Główne pojęcia
Large language models can effectively perform sentiment analysis on Bangla text through zero- and few-shot prompting, though fine-tuned models still outperform them.
Streszczenie
This study presents a comprehensive evaluation of zero- and few-shot prompting with large language models (LLMs) for Bangla sentiment analysis. The authors developed a new dataset called MUBASE, which contains 33,606 manually annotated Bangla news tweets and Facebook comments.
The key highlights and insights from the study are:
- The authors compared the performance of classical models, fine-tuned models, and LLMs (Flan-T5, GPT-4, BLOOMZ) in both zero-shot and few-shot settings.
- Fine-tuned models, particularly the monolingual BanglaBERT, consistently outperformed the LLMs across various metrics.
- While the LLMs surpassed the random and majority baselines, they fell short compared to the fine-tuned models.
- The performance of the smaller BLOOMZ model (560m) was better than the larger one (1.7B), suggesting the need for more training data to effectively train large models.
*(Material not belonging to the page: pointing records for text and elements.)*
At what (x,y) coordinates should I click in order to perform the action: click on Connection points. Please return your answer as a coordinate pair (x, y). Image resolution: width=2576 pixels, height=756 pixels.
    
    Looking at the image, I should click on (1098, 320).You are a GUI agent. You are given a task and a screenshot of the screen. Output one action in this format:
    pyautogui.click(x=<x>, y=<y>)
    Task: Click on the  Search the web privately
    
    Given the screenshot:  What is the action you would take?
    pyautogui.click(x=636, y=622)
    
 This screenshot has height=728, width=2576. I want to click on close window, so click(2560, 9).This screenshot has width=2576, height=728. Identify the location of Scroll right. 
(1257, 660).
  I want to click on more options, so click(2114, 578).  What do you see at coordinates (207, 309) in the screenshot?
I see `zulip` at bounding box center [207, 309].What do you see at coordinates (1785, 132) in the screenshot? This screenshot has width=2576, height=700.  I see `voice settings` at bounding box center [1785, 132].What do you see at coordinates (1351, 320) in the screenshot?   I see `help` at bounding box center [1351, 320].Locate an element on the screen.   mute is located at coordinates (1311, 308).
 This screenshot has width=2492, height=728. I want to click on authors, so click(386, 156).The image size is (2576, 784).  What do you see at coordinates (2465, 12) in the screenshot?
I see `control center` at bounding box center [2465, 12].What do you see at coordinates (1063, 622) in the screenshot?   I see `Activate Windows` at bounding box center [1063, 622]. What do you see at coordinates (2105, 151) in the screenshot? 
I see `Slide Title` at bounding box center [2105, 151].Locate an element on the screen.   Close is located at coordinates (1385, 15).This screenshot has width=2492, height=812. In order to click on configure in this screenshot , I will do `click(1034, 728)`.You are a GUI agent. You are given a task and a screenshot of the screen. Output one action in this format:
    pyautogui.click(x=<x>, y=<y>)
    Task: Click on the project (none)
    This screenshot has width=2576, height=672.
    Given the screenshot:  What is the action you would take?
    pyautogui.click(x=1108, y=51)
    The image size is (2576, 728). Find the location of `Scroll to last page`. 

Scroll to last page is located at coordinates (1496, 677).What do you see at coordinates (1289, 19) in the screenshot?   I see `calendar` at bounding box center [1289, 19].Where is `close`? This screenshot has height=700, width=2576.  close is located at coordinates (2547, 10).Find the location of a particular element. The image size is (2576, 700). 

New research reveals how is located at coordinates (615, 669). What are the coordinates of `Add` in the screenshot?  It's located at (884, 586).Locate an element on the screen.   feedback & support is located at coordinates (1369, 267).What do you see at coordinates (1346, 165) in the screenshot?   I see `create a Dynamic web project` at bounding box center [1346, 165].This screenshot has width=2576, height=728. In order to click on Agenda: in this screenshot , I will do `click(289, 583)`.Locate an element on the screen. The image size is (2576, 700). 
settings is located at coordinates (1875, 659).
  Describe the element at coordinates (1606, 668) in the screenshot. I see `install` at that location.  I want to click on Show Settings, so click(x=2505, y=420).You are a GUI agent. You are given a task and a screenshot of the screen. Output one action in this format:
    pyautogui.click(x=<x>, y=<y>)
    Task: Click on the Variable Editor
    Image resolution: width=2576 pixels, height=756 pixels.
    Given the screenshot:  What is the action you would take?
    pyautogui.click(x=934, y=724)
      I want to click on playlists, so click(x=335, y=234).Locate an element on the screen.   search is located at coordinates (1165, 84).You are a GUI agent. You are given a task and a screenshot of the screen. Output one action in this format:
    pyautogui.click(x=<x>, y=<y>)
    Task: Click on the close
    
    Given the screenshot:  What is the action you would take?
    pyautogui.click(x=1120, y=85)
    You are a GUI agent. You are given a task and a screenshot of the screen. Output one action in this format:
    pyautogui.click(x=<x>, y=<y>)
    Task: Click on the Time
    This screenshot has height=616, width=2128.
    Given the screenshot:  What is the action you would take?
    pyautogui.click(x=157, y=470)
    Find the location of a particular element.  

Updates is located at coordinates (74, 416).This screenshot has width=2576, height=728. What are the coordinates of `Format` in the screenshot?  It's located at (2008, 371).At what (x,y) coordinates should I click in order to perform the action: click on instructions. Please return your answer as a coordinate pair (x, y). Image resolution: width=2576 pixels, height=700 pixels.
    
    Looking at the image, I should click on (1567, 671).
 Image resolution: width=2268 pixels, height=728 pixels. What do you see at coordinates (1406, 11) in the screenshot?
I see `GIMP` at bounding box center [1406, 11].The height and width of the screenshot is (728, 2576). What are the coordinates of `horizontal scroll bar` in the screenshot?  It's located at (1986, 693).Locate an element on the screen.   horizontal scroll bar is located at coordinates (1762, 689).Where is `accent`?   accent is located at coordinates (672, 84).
- The authors observed little to no performance difference between zero- and few-shot learning with the GPT-4 model, while BLOOMZ yielded better performance in the majority of zero- and few-shot experiments.
- The authors also explored the impact of different prompting strategies, finding that native language instructions achieved comparable performance to English instructions for Bangla sentiment analysis.
- The authors conducted an error analysis, revealing that Flan-T5 struggled to predict the negative class, BLOOMZ failed to label posts as neutral, and GPT-4 had difficulty with the positive class.
Overall, the study provides valuable insights into the effectiveness of LLMs for Bangla sentiment analysis and highlights the continued need for fine-tuned models, especially for low-resource languages.
Statystyki
The dataset contains 33,606 Bangla news tweets and Facebook comments.
The dataset is divided into 23,472 training, 3,427 development, and 6,707 test instances.
The class distribution is: 10,560 positive, 6,197 neutral, and 16,849 negative instances.
Cytaty
"Fine-tuned models, particularly the monolingual BanglaBERT, consistently outperformed the LLMs across various metrics."
"While the LLMs surpassed the random and majority baselines, they fell short compared to the fine-tuned models."
"The performance of the smaller BLOOMZ model (560m) was better than the larger one (1.7B), suggesting the need for more training data to effectively train large models."